声が降ってくる。ゆっくりと、静かに、降ってくる。まるで降り積もる雪のように、その声は私を埋めてゆく。
「―――貴方の行き先は私が決めます。だから貴方は何も考えなくていい」
その声に溺れてゆく。その声に埋もれてゆく。それは幸せなことなのだろうか?見えない孤独よりも、ずっと。ずっと幸せなこと?
「…ただ私のことだけを考えていればいい、それだけでいいのです……」
あまりにも深い闇にいたから、忘れてしまっていた。光ある場所を。

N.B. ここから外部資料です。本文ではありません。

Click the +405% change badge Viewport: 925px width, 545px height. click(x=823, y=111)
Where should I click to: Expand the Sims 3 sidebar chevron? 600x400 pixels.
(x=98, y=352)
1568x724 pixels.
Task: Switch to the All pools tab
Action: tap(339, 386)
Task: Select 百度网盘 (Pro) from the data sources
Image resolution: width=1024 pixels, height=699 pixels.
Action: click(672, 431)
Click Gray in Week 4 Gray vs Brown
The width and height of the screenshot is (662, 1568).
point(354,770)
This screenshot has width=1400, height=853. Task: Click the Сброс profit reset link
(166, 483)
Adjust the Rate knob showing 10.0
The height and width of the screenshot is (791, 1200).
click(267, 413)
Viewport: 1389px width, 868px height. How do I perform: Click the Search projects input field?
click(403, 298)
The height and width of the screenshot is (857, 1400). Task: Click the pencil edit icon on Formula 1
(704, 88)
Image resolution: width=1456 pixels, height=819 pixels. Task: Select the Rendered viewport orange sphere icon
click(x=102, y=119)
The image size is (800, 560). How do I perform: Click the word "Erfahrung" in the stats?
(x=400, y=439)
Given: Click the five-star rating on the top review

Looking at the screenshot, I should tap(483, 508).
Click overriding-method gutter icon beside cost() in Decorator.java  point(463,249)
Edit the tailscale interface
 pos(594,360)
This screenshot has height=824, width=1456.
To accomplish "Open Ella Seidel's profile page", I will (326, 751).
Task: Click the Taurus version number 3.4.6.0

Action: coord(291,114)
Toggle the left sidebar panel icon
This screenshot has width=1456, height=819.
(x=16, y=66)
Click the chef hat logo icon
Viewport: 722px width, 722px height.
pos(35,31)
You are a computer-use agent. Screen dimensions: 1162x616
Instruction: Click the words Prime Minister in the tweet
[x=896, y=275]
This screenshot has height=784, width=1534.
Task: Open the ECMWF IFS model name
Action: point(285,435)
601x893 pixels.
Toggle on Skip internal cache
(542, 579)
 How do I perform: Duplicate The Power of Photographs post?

他人のぬくもりを、暖かい腕の中を。全部、忘れてしまっていた。だから。
「…セフェラン様……」
だから今。今こうして与えられた全てのものが私には眩しすぎて。眩しすぎて、泣きたく、なった。
闇から引きずり出した手は、あまりにも冷たく。
ぬくもりを与えた身体は、あまりにも脱け殻で。
だから、与えよう。全ての光と、全ての暖かさを。